Esce il Box CElebrativo

Bowie e la Trilogia berlinese: quando un commercialista cambiò il rock

di Francesco Prisco

David Bowie (Agf)

2' di lettura

È il 29 settembre, giorno di celebrazioni musicali. No, non è a Battisti, Mogol, all’Equipe 84 e a quel 29 settembre che stiamo pensando. Oggi per Parlophone esce A New Career in a New Town, il box set celebrativo del quarantennale della celeberrima «Trilogia berlinese» di David Bowie che unisce a Low (1977), Heroes (1978) e Lodger (1979) anche Scary Monsters, di un anno successivo ma altrettanto grande. I primi tre dischi vantano una tra le più nutrite bibliografie della storia del rock. Quante ne avrete sentite: Bowie che spacca a metà gli anni Settanta portando l’elettronica all’interno della sintassi rock, la vecchia Europa continentale che diventa il nuovo rifugio della decadente star britannica dopo le ubriacature d’America, il sodalizio con Brian Eno, eroe glam a caccia di mondi nuovi, proprio come il Duca Bianco, le tensioni da cortina di ferro a far da sfondo, l’inno «we can be heroes/ just for one day».
E se qualcuno vi dicesse che dietro quei suoni che hanno cambiato la musica popolare del Novecento ci fosse la visione strategica di un fiscalista? L’aneddoto, molto ghiotto, arriva da Tony Visconti, fedele produttore dell’alieno del rock interpellato dal Financial Times. Correva l’anno 1976.
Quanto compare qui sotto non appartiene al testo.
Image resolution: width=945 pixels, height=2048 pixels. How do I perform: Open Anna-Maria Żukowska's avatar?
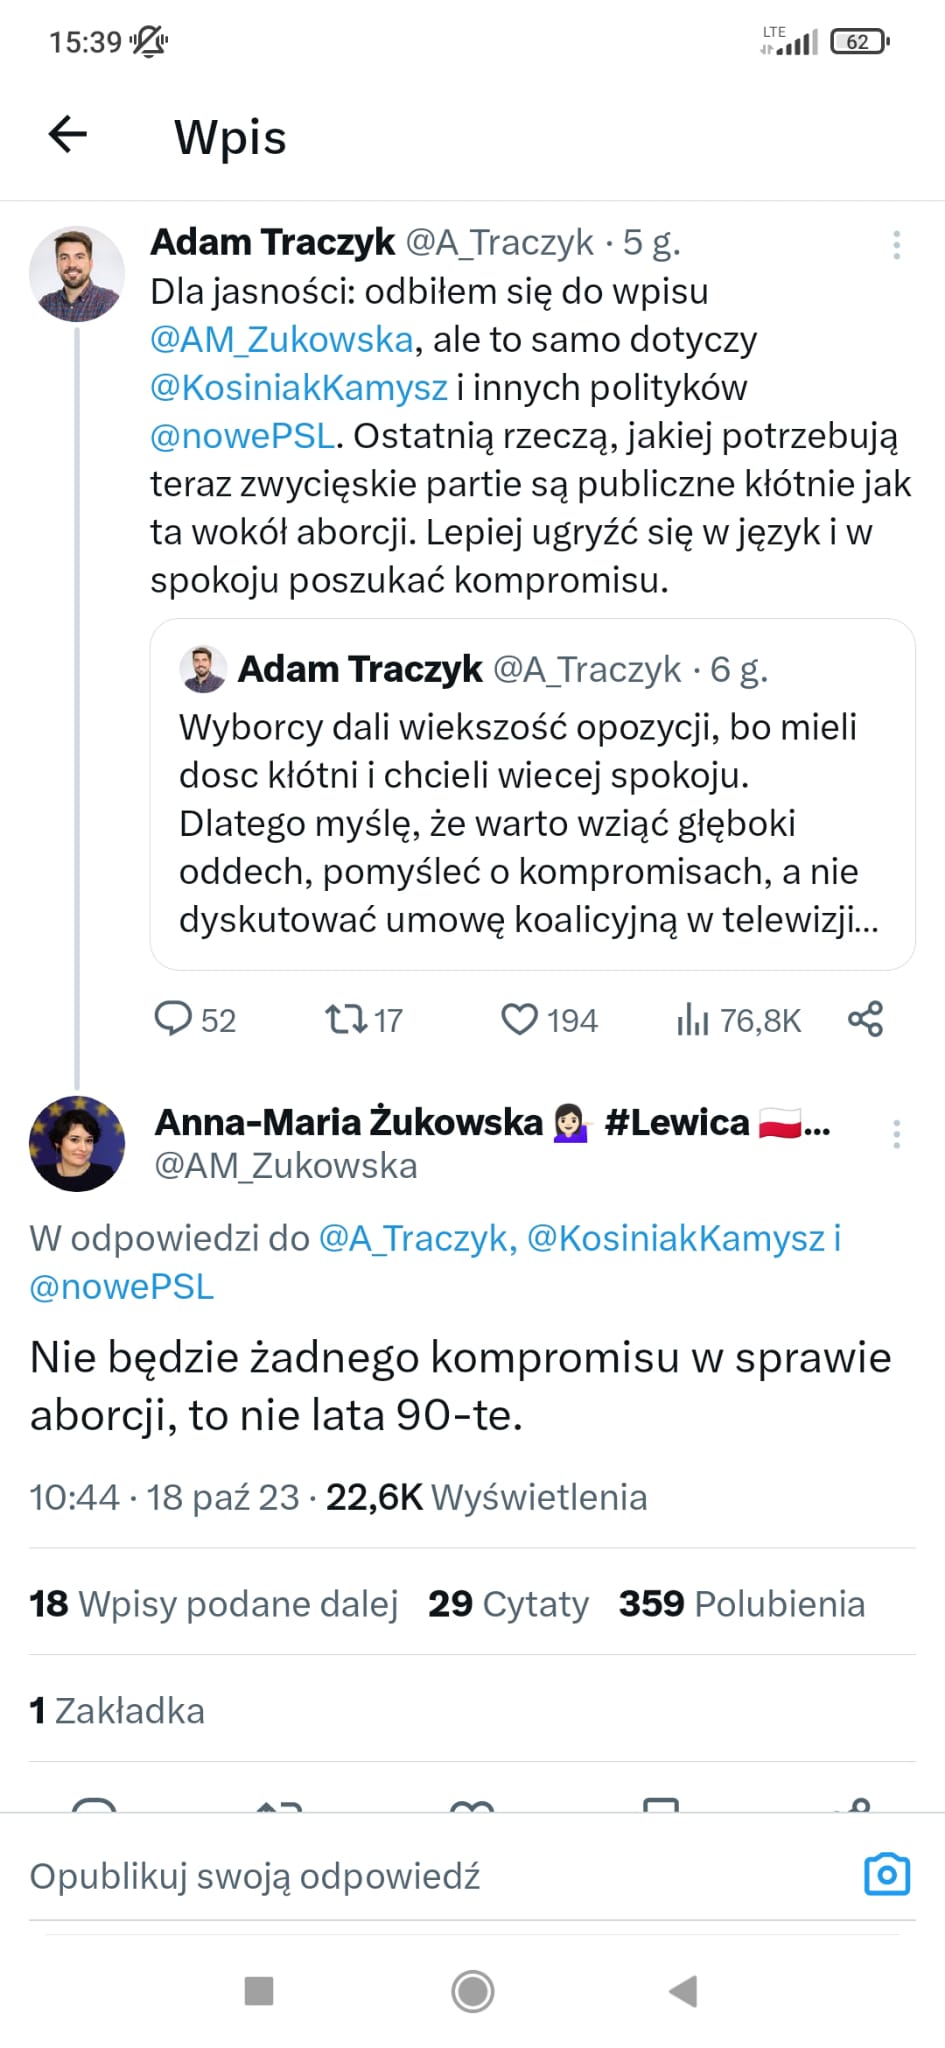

Prima di andare in studio a incidere succede che ci si parli. E così, da una chacchierata telefonica a tre (Bowie, Eno e Visconti), si arrivò al discorso intorno agli elementi di novità che avrebbero potuto caratterizzare il nuovo progetto della rockstar britannica. Visconti aveva guadagnato un sacco di soldi l’anno precedente e il suo fiscalista gli aveva consigliato di investire in alcune attrezzature musicali, essendo fiscalmente deducibili. «Avevo sentito parlare - racconta a FT - di questa nuova tecnologia con la quale potevi spostare la musica su e giù rispetto a un determinato tono, senza spostare la velocità. Allora ho detto: “Beh, sto giocando con questo nuovo giocattolo che ho appena comprato ed è fantastico. È veramente difficile da spiegare”». La proposta fu accolta dall’entusiasmo dei due sodali. Che tanto dovranno a giocattoli come il sintetizzatore EMS VCS 3, da lì in poi entrato a pieno titolo nell’armamentario rock. Nella musica è spesso il tocco a fare la differenza. A volte può succedere che sia quello di un commercialista.